The Sparkline Data Nextgen Analytics Platform ( SNAP) is a Spark Native distributed Analytics platform geared towards fast ad-hoc querying over a Logical Cube( Star Schema) in Hadoop or S3 Data Lakes.
SNAP was designed to efficiently query vast amounts of data stored in HDFS or S3 and make it easy to consume using standard B.I tools like Tableau. If you work with terabytes or petabytes of data, you are likely having issues with query performance, management of summary tables and or cubes . Sparkline SNAP was designed as an alternative to SQL on Hadoop tools to go beyond SQL and optimize all consumption workloads whether they are SQL reporting, OLAP analysis or machine learning.
SNAP is designed to handle data warehousing and analytics, where the Star Schema is the fundamental unit of data analysis.

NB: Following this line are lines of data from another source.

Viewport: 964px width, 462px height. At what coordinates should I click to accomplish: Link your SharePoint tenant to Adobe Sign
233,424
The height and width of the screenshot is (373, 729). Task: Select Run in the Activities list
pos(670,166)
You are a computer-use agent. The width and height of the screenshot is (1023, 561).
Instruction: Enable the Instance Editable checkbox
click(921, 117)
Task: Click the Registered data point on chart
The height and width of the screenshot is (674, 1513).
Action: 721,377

It is highly suited for aggregating large amounts of data , slicing and dicing, drill down, drill through analysis. These workloads are often classified as Online Analytical Processing (OLAP).

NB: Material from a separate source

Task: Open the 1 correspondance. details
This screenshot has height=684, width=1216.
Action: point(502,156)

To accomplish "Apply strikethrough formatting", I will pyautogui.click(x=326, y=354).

Since SNAP only needs Apache Spark as a run time, it is very simple to deploy on existing Hadoop clusters from any vendor and on any cloud.
Sparkline SNAP vs Traditional B.I Stacks
The current norm to support ad-hoc queries at scale with "think time" response times is to copy the data into a ‘Specialized’ Data Store; part of the maintenance is to pre-aggregate the underlying data into many Materialized Views. Such a solution has several drawbacks:
- Data management costs: The ETL to create multiple materialized views and maintain them as the source data changes is a both a time and a resource sink.
- The multiple-copy solution only works well when the workload is known before-hand, when pre-aggregates can be used to optimize the known workload. Pre-aggregates typically break down when the workload is ad-hoc.
The SNAP platform introduces the concept of an indexes, starting with an OLAP index, as well as an optimization layer that can understand query patterns and adapt to the workload by building the required indexes as and when needed.
- Sparkline SNAP provides the ad-hoc query capability by extending the Spark SQL layer, through SQL extensions and an extended Optimizer(both logical and Physical optimizations).
- Sparkline SNAP uses OLAP indexing vs. pre-materialization as a technique to achieve query performance. OLAP Indexing is a well-known technique that is far superior to materialized views to support ad-hoc querying.
What are the key use cases
The SNAP platform can be used across various B.I and A.I use cases on Hadoop and S3.
- Reporting and querying large datasets with filters and aggregates
- Slice and Dice queries using standard tools like Tableau, Qlik etc.
- Python based analysis on Spark data.
- Combining data science with data exploration on spark.
- Forecasting and planning applications that require OLAP modeling.